======== DATA UNDER STUDY ========

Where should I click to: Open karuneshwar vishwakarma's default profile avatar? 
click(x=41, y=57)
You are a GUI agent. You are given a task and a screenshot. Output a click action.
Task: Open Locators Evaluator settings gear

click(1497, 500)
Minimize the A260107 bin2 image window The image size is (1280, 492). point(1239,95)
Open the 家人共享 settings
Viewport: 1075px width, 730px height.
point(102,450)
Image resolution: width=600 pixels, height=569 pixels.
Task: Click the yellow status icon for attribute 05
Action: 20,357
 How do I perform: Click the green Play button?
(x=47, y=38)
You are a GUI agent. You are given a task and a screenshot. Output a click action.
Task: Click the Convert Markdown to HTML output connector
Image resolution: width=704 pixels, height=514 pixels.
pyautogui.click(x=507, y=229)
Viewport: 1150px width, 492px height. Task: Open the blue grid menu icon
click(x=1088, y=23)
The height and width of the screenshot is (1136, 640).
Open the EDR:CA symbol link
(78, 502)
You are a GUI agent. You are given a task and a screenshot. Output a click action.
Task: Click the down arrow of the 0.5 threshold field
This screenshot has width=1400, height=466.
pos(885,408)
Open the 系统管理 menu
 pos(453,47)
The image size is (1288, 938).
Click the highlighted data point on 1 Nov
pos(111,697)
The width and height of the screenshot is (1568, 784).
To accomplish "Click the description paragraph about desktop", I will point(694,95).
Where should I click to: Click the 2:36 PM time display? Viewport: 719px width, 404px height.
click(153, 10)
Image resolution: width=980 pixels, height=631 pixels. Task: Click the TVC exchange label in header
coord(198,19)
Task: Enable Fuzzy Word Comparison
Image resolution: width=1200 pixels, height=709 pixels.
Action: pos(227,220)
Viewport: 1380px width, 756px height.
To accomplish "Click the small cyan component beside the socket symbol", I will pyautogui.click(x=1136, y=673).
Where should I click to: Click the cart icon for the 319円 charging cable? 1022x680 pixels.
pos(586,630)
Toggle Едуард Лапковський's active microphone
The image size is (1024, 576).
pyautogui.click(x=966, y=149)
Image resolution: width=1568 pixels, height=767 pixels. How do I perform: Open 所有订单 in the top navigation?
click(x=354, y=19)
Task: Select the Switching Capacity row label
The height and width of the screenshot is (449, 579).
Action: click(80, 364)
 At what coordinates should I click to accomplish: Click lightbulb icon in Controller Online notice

========

• _WHAT YOU SHOULD DO_:
Only the span from the line with "Image resolution: width=1568" through the final line of the records goes in the output, each line unchanged.

• _TASK RESULT_:
Image resolution: width=1568 pixels, height=767 pixels. How do I perform: Open 所有订单 in the top navigation?
click(x=354, y=19)
Task: Select the Switching Capacity row label
The height and width of the screenshot is (449, 579).
Action: click(80, 364)
 At what coordinates should I click to accomplish: Click lightbulb icon in Controller Online notice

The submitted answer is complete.